BACKGROUND
Mental health disorders are currently the main contributor to poor quality of life and years lived with disability. Symptoms common to many mental health disorders lead to impairments or changes in the use of language, which are observable in the routine use of social media. Detection of these linguistic cues has been explored throughout the last quarter-century, but interest and methodological development have burgeoned following the COVID-19 pandemic. The next decade may see the development of reliable methods for predicting mental health status using social media data. This might have implications for clinical practice and public health policy, particularly in the context of early intervention in mental health care.
OBJECTIVE
This study examines the state of the art in methods for predicting mental health statuses of social media users. Our focus is the development of AI-driven methods, particularly Natural Language Processing (NLP), for analyzing large volumes of written text. We also detail constraints affecting research in this area. These include the dearth of high-quality public data sets for methodological benchmarking and the need to adopt ethical and privacy frameworks acknowledging the stigma and vulnerability of those affected by mental illness.
METHODS
A Google Scholar search yielded peer-reviewed articles dated between 1999 and 2024. We manually grouped the articles by four primary areas of interest: data sets on social media and mental health, methods for predicting mental health status, longitudinal analyses on mental health, and ethical aspects on the data and analysis of mental health. Selected articles from these groups formed our narrative review.
RESULTS
Larger data sets where precise dates of subjects’ diagnoses are needed to support the development of methods for predicting mental health status, particularly in severe disorders such as schizophrenia. Inviting participants to donate their social media data for research purposes could help overcome widespread ethical and privacy concerns.
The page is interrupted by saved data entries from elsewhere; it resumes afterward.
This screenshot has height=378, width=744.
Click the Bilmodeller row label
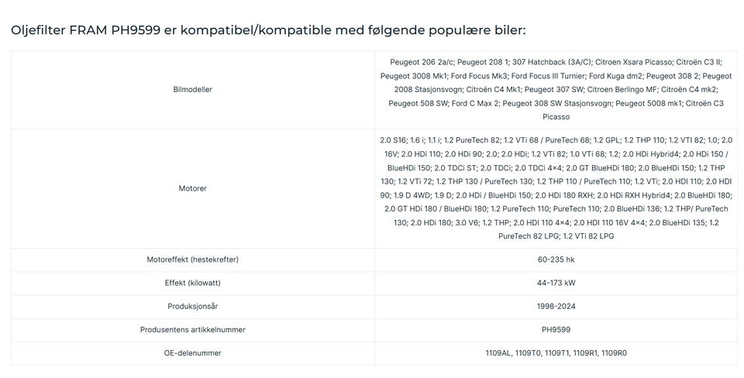(192, 89)
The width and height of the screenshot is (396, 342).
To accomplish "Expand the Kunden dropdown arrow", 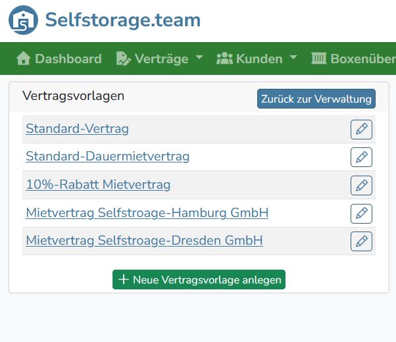I will pyautogui.click(x=293, y=58).
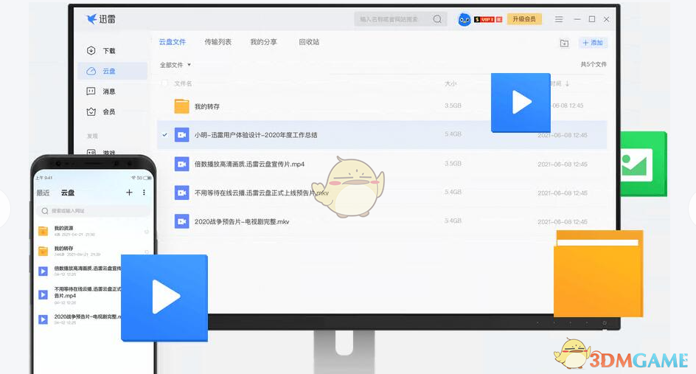Sort by time using the column arrow
Image resolution: width=696 pixels, height=374 pixels.
(567, 84)
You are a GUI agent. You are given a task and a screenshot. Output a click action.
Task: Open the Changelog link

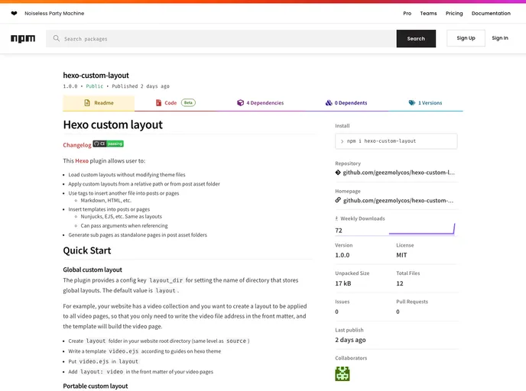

In any event, multimodal methods for predicting mental health status appear likely to provide advancements that may not be achievable using NLP alone.
CONCLUSIONS
Multimodal methods for predicting mental health status from social media data need to be further developed before they may be considered for adoption in health care, medical support, or as consumer-facing products. For this to be achieved, more high-quality social media data sets need to be made available and privacy concerns regarding the use of this data must be formally addressed. Also, a review of literature studying the effects of social media use on a user’s depression and anxiety is merited.